В своих воспоминаниях Владимир Федорович представляет свое назначение полной неожиданностью. Предложение последовало в начале января 1913 г. Маклаков позвонил в Москву и прямо сказал Джунковскому, что согласовал вопрос о его назначении с императором и просит принять новую должность. Однако московский губернатор не торопился соглашаться. Будучи уверенным, что пост у него почти в кармане, он решил выставить ряд условий. В Москве, по собственному признанию, Джунковский чувствовал себя хозяином, в то время как высокий правительственный пост, как правило, не располагал к продолжительности пребывания на нем. Джунковский давно был предубежден против сыска и имел программу действий. Он прибыл в Петербург на встречу с Маклаковым, где сразу же выставил свои условия. «Я высказал ему все свои взгляды на дело полиции, рассказал ему все темные стороны этого дела, с которыми он лично мало был знаком, изложил ему весь план намеченных мною действий по упорядочению полицейского дела и корпуса жандармов; во всем он со мной согласился, но призадумался, как ему быть с командиром корпуса жандармов генерал-лейтенантом Толмачевым, так как я поставил непременным условием соединение в себе должности товарища министра по делам полиции и командира корпуса жандармов. Маклакову это и в голову не приходило, он очень мало был знаком с механизмом дела, и потому он думал, что я заменю только его товарища по должности И. М. Золотарева, а Толмачев останется командиром корпуса»[173]

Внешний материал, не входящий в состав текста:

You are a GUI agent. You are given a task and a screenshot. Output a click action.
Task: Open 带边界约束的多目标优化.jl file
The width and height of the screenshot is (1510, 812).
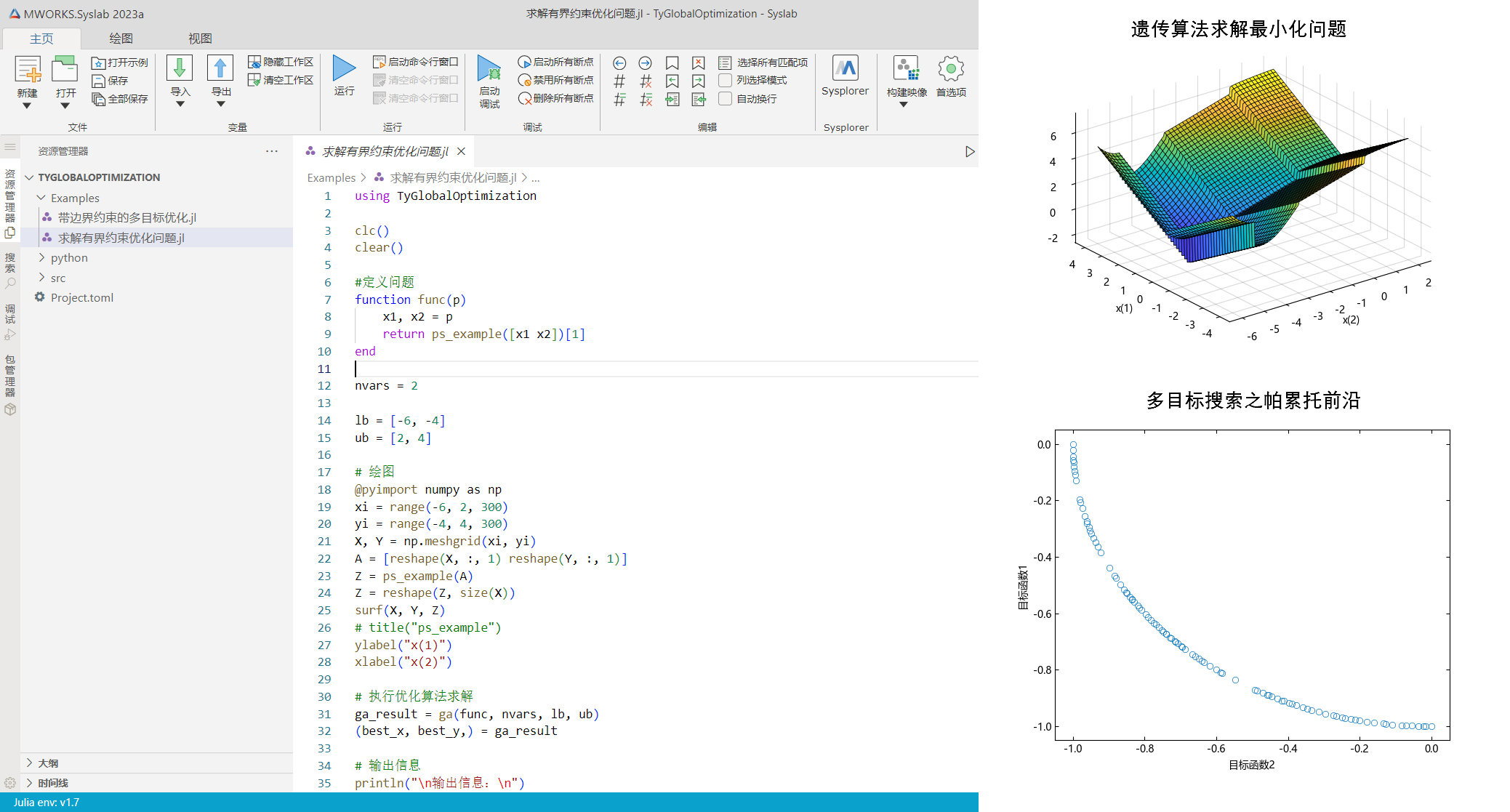tap(126, 217)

.Джунковский вполне правдиво отмечает, что именно он являлся в МВД главным организатором будущих преобразований, в необходимости которых убедил Маклакова. В 1917 г. в своих показаниях Чрезвычайной следственной комиссии Маклаков не называет себя инициатором реформ, а говорит «мы» (про себя и Джунковского)[174]
, а не «я», что указывает на руководящую роль в преобразованиях именно товарища министра. Джунковский рассказывает на допросе в ЧСК о сущности поставленных им условий и реальном участии Маклакова в реформах. «Министр внутренних дел Маклаков никогда не принимал директора департамента без меня… Маклаков сказал, чтобы ему докладывали только те бумаги, которые я найду необходимым довести до его личного усмотрения, все же остальные бумаги докладывались только мне, и я ставил на них резолюцию»[175]. Товарищ министра стал полновластным хозяином всей полиции империи, через голову которого не было возможности обратиться к министру. Такая ситуация сложилась впервые в истории российского сыска.Маклаков добился согласия военного министра В. А. Сухомлинова и императора Николая II на отставку командира корпуса жандармов Толмачева. 25 января 1913 г. он был уволен с назначением состоять при министре внутренних дел без поручений. Начальник штаба ОКЖ Гершельман был женат на Ольге Федоровне Джунковской, родной сестре Владимира Федоровича, и не являлся помехой. Таким образом, жандармерия оказалась под полным контролем Джунковского. Однако родственные связи могли сыграть против него, так как сама ситуация выглядела не очень этично. Поэтому, опасаясь, что Гершельмана заменят и пришлют из Военного министерства какого-либо неподходящего человека, Джунковский подготовил смену начальнику штаба в виде своего знакомого и приятеля полковника Генерального штаба В. П. Никольского. Они познакомились в 1912 г. в преддверии торжеств, посвященных столетию Бородинской битвы, организованных московским губернатором. Командующий войсками Московского военного округа генерал от кавалерии П. А. Плеве прислал Никольского в помощь губернатору как толкового и инициативного офицера. Вот как Джунковский писал о нем: «Мою работу с ним я вспоминаю всегда с самой искренней признательностью. Это был умный, образованный офицер Генерального штаба, военный историк, очень способный, тактичный и прекрасный работник. Особую помощь он мне оказал в руководстве работами гренадерских саперов по восстановлению укреплений Шевардинского редута и Семеновских флешей, которые были восстановлены полностью, по всем историческим данным»[176]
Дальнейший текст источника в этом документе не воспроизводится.